Exercise objective » Report every line of the records below that contains the string "menu".

Excerpted records »
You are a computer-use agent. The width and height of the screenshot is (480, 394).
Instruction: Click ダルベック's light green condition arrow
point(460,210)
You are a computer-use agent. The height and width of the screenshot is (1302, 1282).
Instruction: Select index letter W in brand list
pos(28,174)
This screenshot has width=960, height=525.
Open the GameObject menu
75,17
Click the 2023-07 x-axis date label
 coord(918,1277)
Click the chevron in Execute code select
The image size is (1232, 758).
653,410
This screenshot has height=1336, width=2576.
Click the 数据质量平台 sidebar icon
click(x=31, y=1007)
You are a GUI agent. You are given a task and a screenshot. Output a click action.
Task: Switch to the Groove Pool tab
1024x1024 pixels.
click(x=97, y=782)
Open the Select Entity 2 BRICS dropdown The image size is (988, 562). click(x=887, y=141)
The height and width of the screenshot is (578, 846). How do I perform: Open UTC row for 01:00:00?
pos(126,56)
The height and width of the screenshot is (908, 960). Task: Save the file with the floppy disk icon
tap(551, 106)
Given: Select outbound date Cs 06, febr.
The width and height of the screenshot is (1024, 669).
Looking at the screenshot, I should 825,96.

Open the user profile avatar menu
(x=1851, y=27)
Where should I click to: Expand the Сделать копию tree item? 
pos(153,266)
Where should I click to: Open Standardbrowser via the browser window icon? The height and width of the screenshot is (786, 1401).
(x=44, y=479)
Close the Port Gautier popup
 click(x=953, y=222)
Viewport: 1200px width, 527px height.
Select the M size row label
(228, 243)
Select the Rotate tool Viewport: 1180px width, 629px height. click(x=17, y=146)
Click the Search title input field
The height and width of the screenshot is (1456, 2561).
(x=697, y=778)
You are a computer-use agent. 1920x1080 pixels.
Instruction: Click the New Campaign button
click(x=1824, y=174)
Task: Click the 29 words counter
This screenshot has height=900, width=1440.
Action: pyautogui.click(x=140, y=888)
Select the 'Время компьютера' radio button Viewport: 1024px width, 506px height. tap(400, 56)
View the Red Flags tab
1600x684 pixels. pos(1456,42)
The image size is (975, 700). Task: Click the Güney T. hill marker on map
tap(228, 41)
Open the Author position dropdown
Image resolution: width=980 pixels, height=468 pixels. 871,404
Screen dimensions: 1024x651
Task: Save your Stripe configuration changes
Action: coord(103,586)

Full output »
Open the GameObject menu
Open the user profile avatar menu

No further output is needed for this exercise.